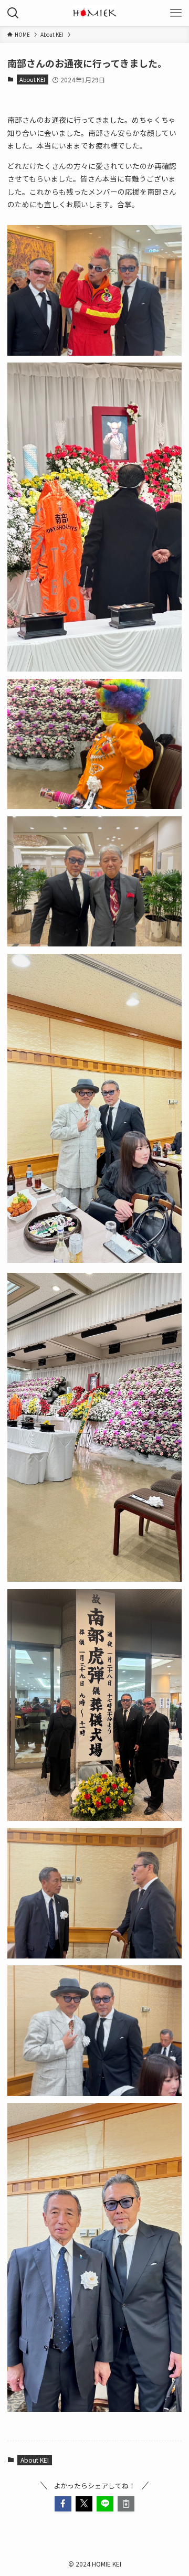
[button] (63, 2503)
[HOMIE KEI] (94, 13)
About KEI (32, 79)
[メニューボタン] (176, 13)
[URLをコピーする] (126, 2503)
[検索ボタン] (13, 13)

PROBLEM DETAILS –
The answer must be the data above, repeated exactly, with no pictures.

SOLUTION FOR THIS EXERCISE –
[button] (63, 2503)
[HOMIE KEI] (94, 13)
About KEI (32, 79)
[メニューボタン] (176, 13)
[URLをコピーする] (126, 2503)
[検索ボタン] (13, 13)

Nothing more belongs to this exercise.